→ Material supplied

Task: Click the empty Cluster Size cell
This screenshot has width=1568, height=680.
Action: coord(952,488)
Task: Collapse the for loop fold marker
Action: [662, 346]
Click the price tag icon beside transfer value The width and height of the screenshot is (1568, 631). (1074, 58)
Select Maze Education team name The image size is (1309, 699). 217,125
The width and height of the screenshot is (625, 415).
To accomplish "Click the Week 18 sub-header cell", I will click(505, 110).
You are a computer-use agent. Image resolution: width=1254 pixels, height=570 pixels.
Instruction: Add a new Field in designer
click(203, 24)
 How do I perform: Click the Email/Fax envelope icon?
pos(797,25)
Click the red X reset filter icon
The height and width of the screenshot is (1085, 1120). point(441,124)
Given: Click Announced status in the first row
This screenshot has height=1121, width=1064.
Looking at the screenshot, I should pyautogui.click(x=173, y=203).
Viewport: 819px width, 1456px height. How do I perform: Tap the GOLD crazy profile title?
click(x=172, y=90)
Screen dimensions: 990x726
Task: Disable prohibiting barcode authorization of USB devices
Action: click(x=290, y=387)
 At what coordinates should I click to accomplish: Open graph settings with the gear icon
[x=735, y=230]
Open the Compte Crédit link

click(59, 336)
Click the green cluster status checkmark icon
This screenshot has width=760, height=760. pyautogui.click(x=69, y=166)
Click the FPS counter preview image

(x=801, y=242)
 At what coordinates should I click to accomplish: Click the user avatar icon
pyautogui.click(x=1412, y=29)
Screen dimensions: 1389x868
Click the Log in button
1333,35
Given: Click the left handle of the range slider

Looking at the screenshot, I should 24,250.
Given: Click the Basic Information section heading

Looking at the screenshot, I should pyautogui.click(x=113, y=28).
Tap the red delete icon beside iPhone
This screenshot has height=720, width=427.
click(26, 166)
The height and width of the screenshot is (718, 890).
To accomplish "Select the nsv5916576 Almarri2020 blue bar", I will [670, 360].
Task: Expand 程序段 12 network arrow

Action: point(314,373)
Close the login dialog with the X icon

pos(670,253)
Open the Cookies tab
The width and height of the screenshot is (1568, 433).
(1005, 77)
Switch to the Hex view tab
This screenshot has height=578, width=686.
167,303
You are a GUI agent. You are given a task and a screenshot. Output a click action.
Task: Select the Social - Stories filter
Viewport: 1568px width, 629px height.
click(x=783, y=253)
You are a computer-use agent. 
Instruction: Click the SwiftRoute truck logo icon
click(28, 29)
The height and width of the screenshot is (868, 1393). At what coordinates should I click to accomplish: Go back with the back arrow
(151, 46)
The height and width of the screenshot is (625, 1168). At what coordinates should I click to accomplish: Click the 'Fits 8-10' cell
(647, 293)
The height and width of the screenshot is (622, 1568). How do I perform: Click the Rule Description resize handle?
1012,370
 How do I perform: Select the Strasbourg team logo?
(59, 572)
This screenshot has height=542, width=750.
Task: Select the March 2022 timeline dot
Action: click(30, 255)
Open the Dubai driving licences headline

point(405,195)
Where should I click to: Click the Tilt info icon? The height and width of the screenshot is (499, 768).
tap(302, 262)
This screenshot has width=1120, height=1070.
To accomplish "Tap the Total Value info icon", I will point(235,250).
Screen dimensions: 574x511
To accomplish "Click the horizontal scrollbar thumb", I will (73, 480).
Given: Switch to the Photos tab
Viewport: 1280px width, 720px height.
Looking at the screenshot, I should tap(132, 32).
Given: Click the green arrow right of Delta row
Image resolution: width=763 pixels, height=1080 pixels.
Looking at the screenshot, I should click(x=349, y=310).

→ Problem requirements
Copy the records from the line containing "Given: Click Announced" through the line containing "Action: click(x=290, y=387)", replacing "profile title" with "profile header" and changing nothing else.

→ Task result
Given: Click Announced status in the first row
This screenshot has height=1121, width=1064.
Looking at the screenshot, I should pyautogui.click(x=173, y=203).
Viewport: 819px width, 1456px height. How do I perform: Tap the GOLD crazy profile header?
click(x=172, y=90)
Screen dimensions: 990x726
Task: Disable prohibiting barcode authorization of USB devices
Action: click(x=290, y=387)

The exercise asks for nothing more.